6. Which doctors perform Hernia surgery?

Usually a general surgeon or a urologist performs the hernia surgery in all cases of hernia.

 

7. Who is a candidate for Hernia surgery?

A person is a candidate for hernia surgery when the intestines protrude through a weak spot in the lower abdominal wall. When the affected tissues get trapped in the hernial sack, the patient is a candidate for the surgery. If the hernia is large, growing and causing a lot of discomfort and pain, then you are a candidate for the surgery.

 

8. What are the preparations for Hernia surgery?
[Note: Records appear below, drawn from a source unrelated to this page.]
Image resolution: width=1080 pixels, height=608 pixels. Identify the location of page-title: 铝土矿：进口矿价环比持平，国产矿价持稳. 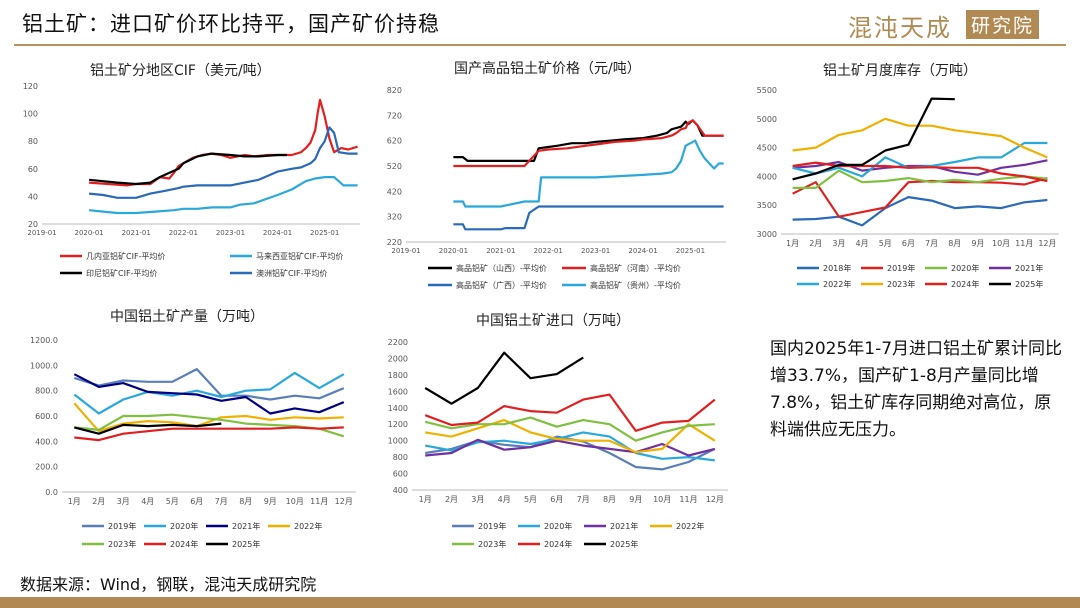
(231, 24).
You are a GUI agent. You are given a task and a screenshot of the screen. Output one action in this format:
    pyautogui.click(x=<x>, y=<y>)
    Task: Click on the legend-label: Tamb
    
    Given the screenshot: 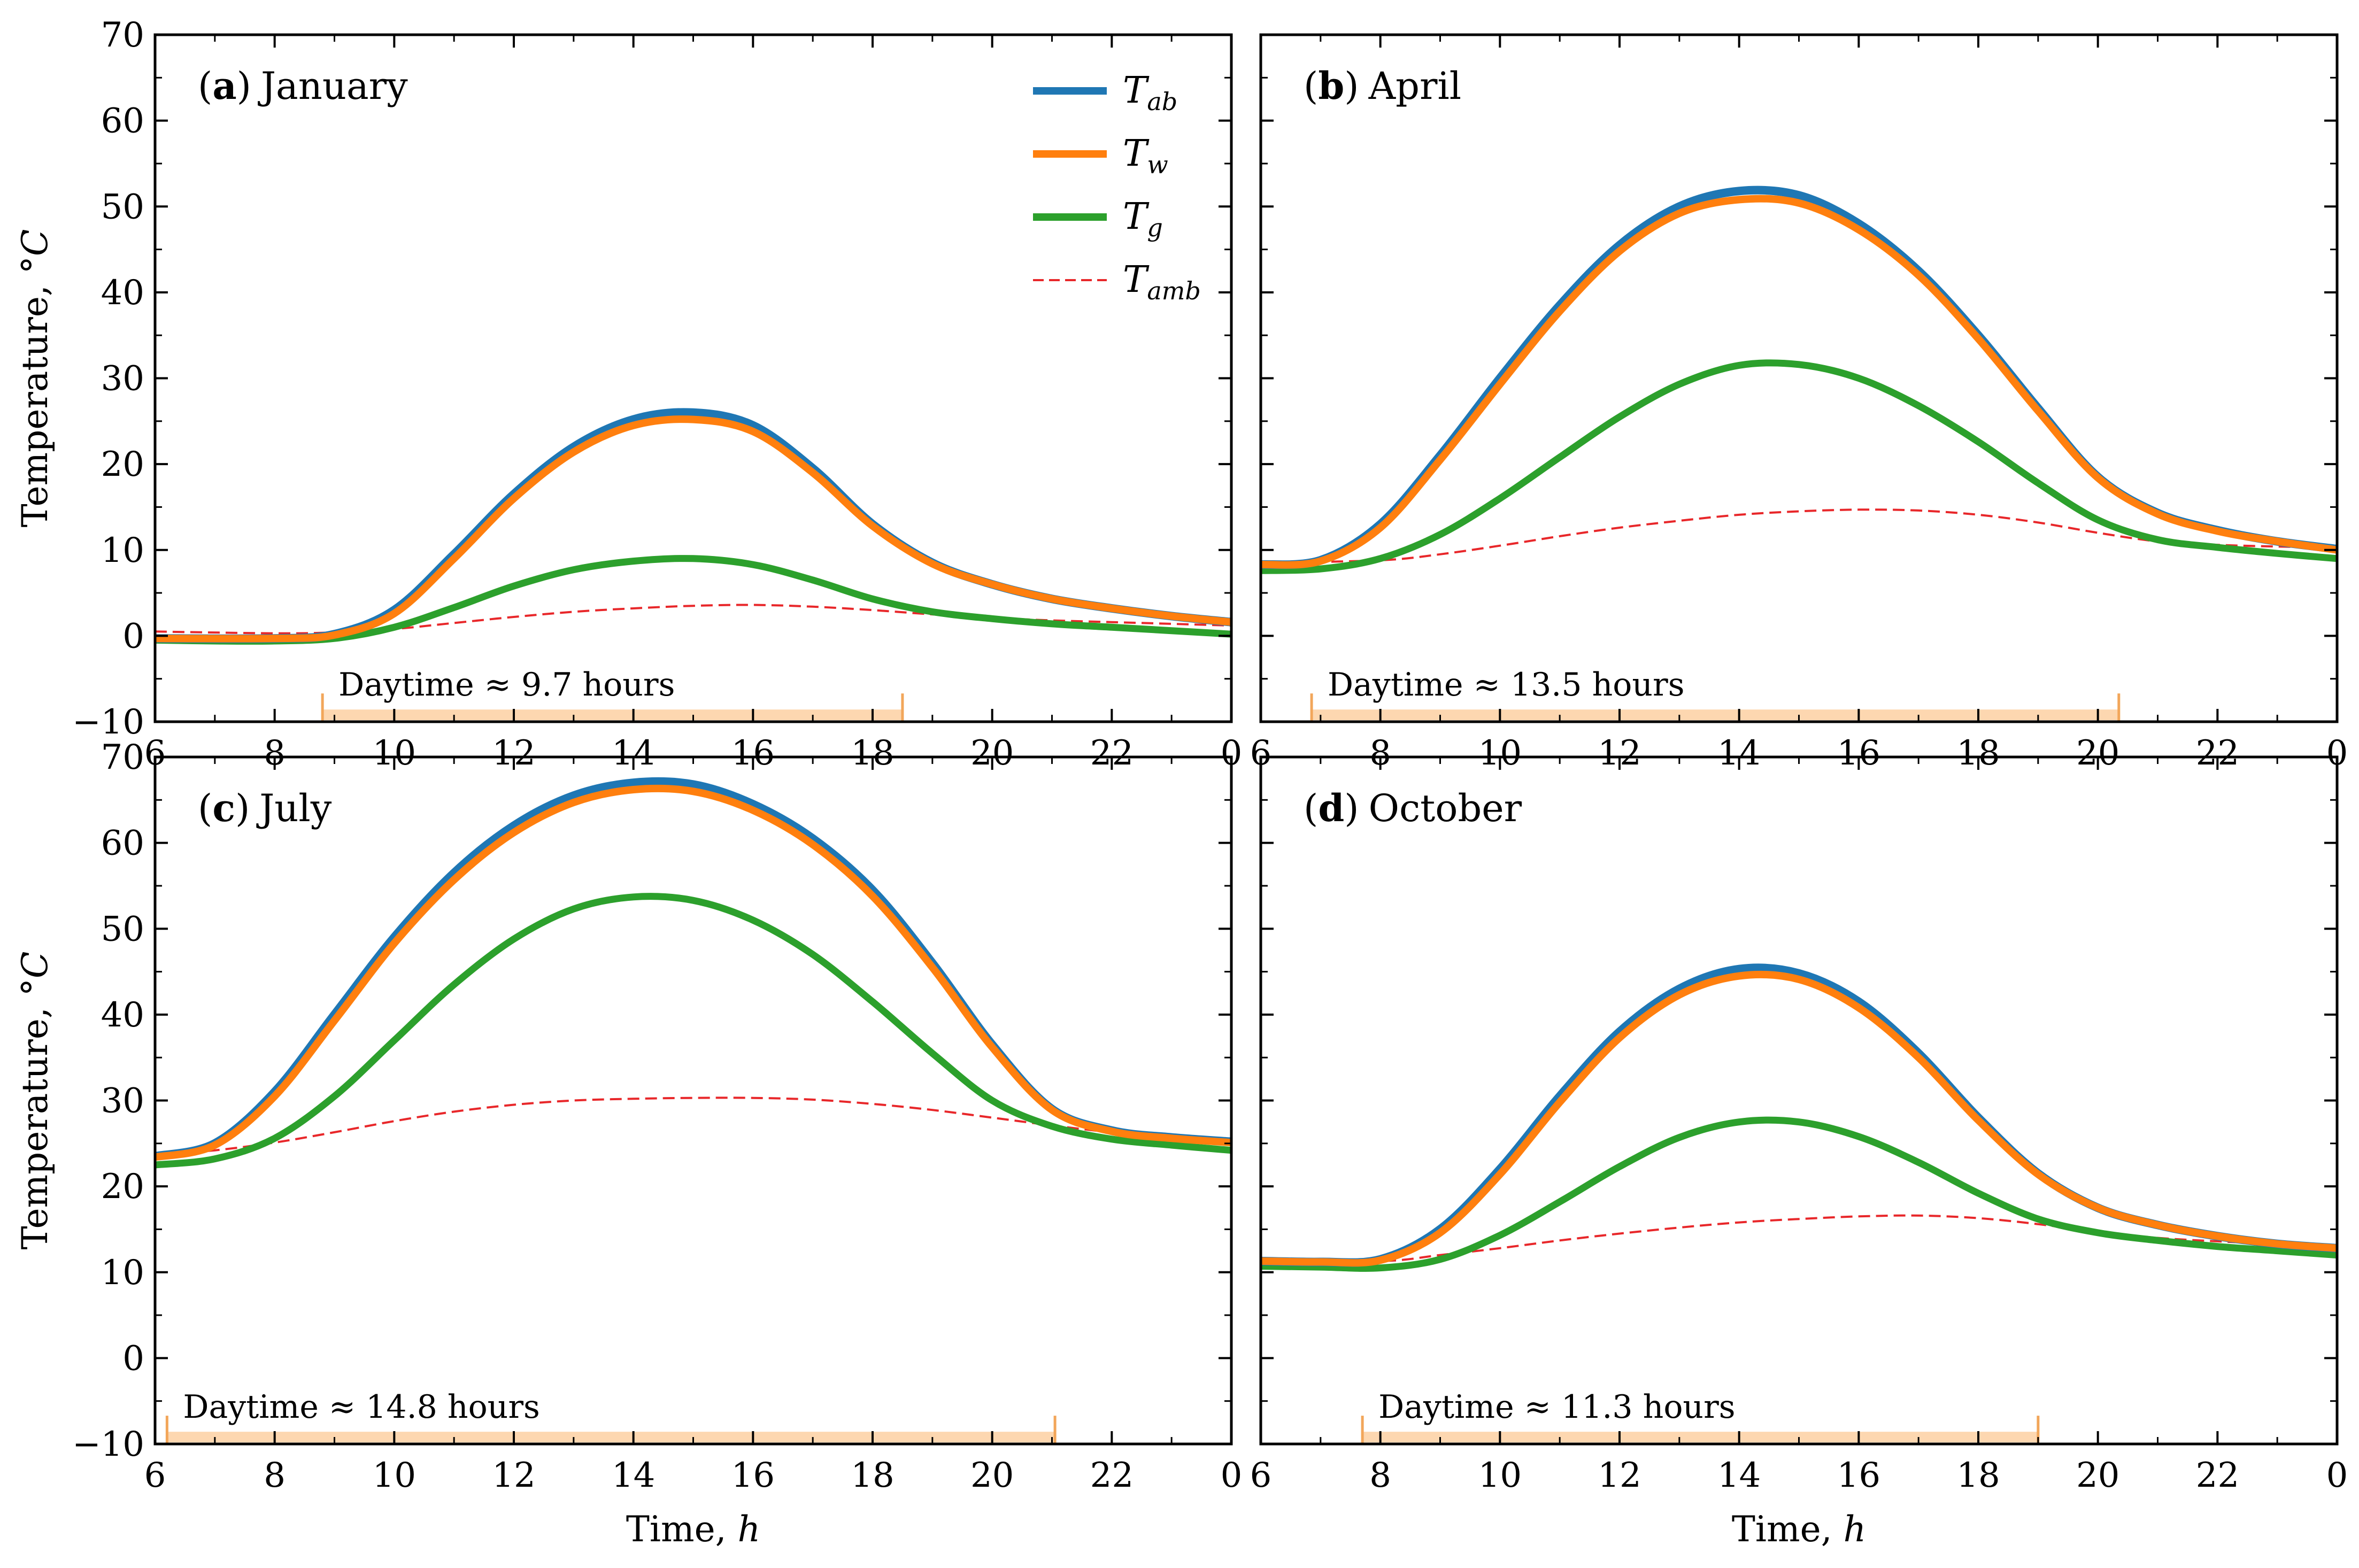 What is the action you would take?
    pyautogui.click(x=1162, y=282)
    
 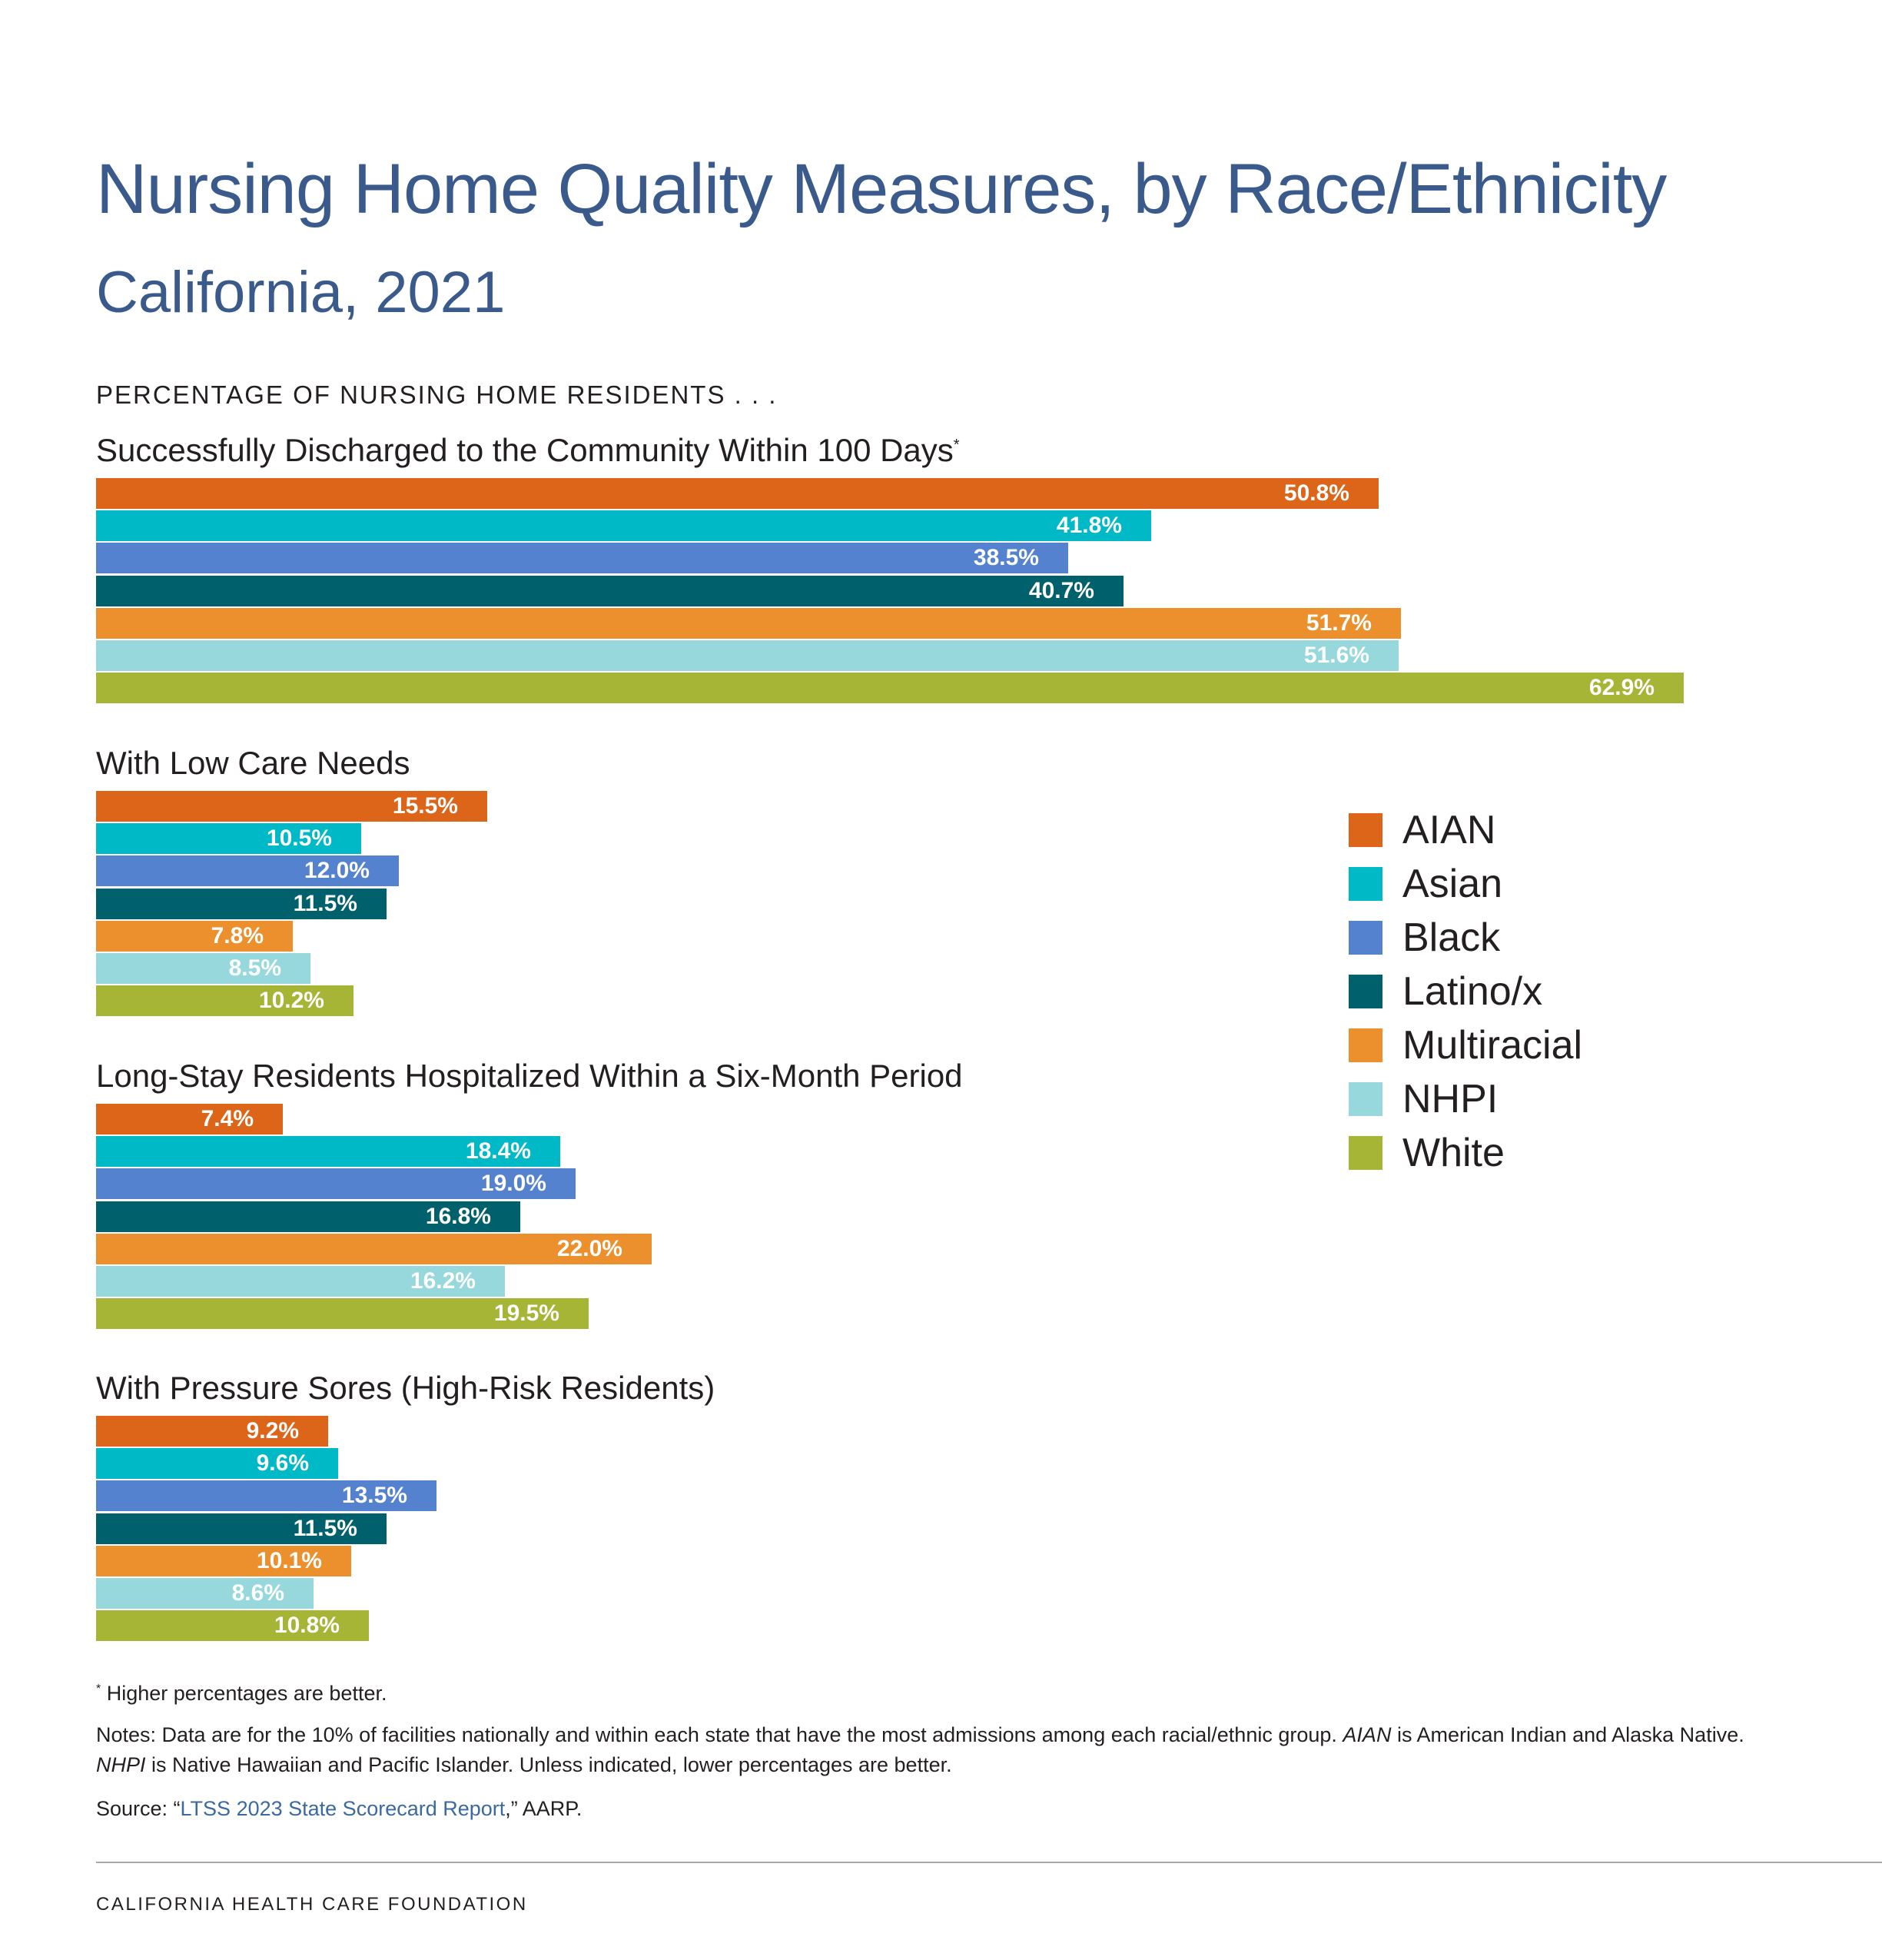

  • Medical and surgical history of the affected person should be reviewed
  • Physical examination is a must prior to the surgery
  • Diet and medications must be discussed with the doctor properly
  • A week before the surgery the following steps should be taken:
  • Aspirin intake should be stopped
  • Smoking should be reduced to a great extent.
  • Arrangements must be made by the patient’s family member for taking him/her to the hospital on the day of the surgery and also back home.
  • A day before the surgery:
  • A laxative might be taken to cleanse your intestine.

 

9. What are possible risks and complications of Hernia surgery?

  • High fever around 101 deg F
  • Nausea
  • Problems with urination
  • Incisions may become excessively red
  • Uncontrollable pain
  • Bleeding
  • Swelling beyond normal levels

 

10. What is the recovery time after Hernia surgery?

  • Light activity can be resumed after 3 weeks from surgery
  • Strenuous activities should not be resumed before 6 weeks

11. What are the precautions after Hernia surgery? What can be done to prevent Hernia occurring again?

  • Use an ice pack frequently on the surgical incision
  • Take the medications on time
  • Follow your doctor’s advice
  • Frequent short walks should be taken to advance circulation of blood in your system and to prevent the possibility of blood clots
  • One should avoid heavy physical activities for at least a week post surgery
  • Follow up with your doctor on a regular basis.
  • Keep a healthy diet and have a high intake of water.

12. What is the cost of Hernia Surgery?

The cost of hernia surgery in a decent hospital generally ranges between Rs. 50000 to 60000.